5. As above, Judge Moffatt refused the appeal on all grounds on 19 December 2019. On 5 May 2020 the Upper Tribunal granted permission to appeal the decision of the First-tier Tribunal.
6. On 8 July 2020 the Upper Tribunal directed that the parties provide written submissions on whether the Tribunal could make a decision on the papers on whether there was an error of law.
7. The respondent indicated in a response made on 13 July 2020 that:
"The respondent does not oppose the appellant's application for permission to appeal and accepts that the FTTJ did not adequately address the medical evidence which may have infected the credibility findings."
The respondent appeared to consider that the Upper Tribunal could re-make the decision.
8. In a response dated 21 July 2020 the appellant maintained that as the respondent had conceded that the First-tier Tribunal erred in law there was no requirement for an oral hearing of the error of law challenge and maintained that the nature of the error of law meant that the correct disposal was a remittal to the First-tier Tribunal for a de novo hearing.

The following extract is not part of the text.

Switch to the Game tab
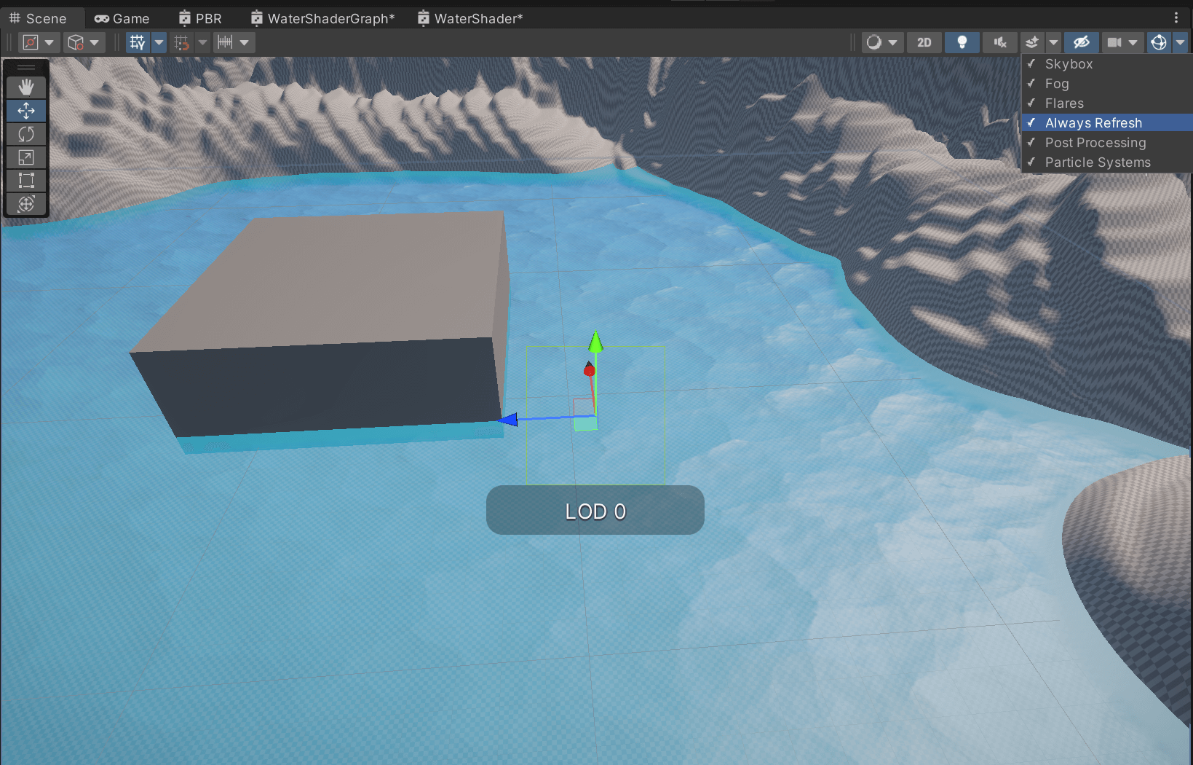Image resolution: width=1193 pixels, height=765 pixels. point(122,18)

9. Part of the challenge conceded by the respondent was that the First-tier Tribunal failed to take a lawful approach to the medical evidence setting out the appellant's mental health problems and his status as a vulnerable witness. The respondent accepts that this "infected the credibility findings". Failing to consider the potential for the appellant to be treated as a vulnerable witness is a material procedural error.

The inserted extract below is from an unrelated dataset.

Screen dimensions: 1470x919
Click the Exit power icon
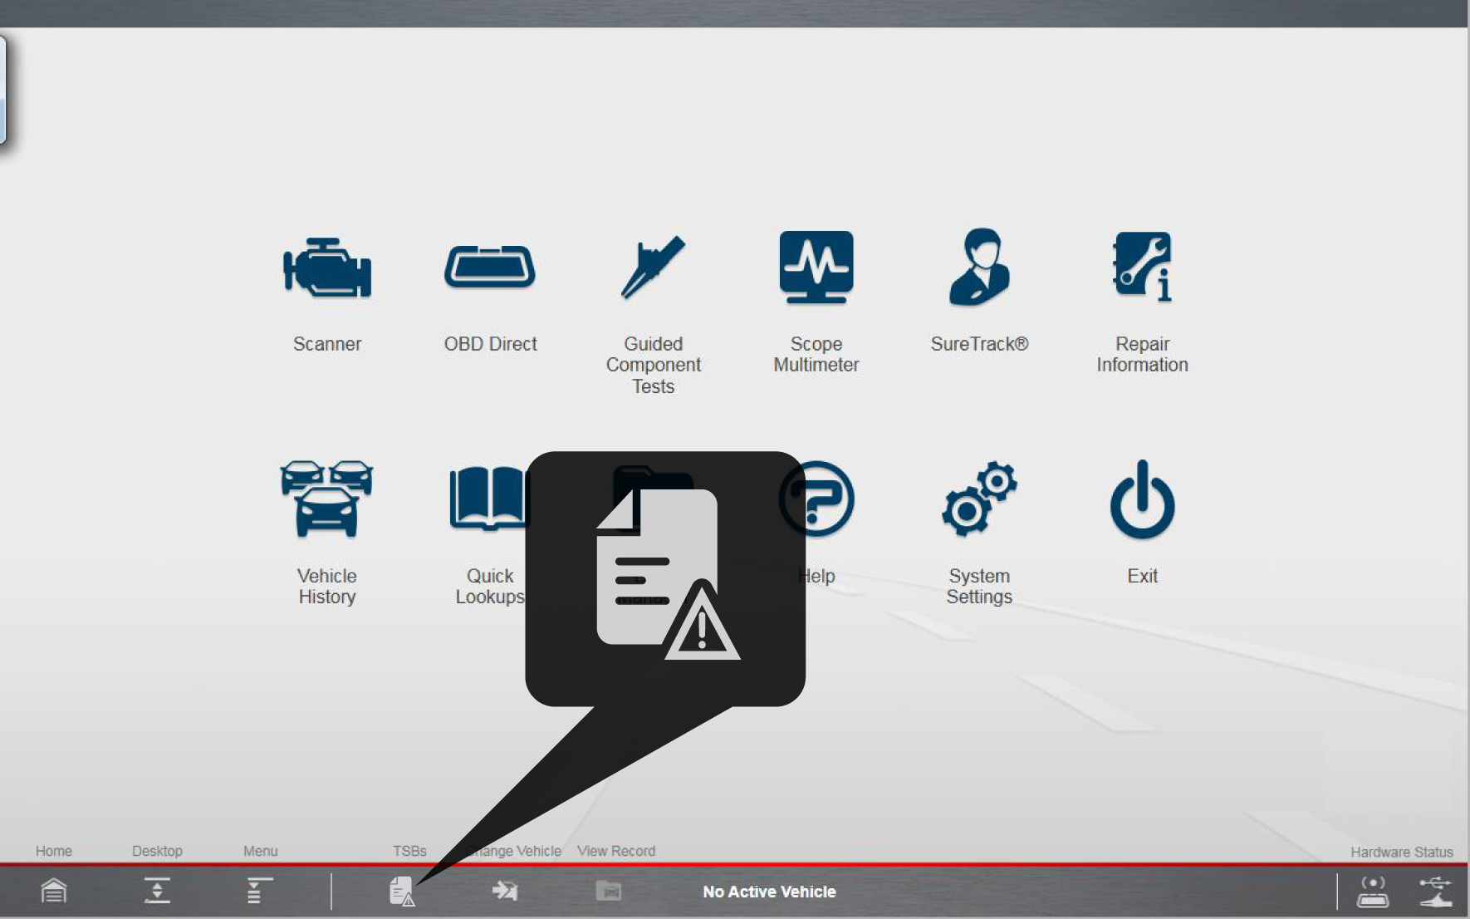(1142, 499)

10. It is therefore my conclusion that the decision of the First-tier Tribunal discloses a material error of law such that it must be set aside to be re-made de novo in the First-tier Tribunal. The presumption in paragraph 7.2 the Senior President's Practice Statement dated 11 June 2018 for a re-making to take place in the Upper Tribunal is rebutted where there is a procedural error undermining all aspects of the findings and the re-making must be made again entirely.
Notice of Decision
11. The decision of the First-tier Tribunal discloses an error on a point of law and is set aside to be remade.
12. The appeal is remitted to the First-tier Tribunal to be re-made de novo.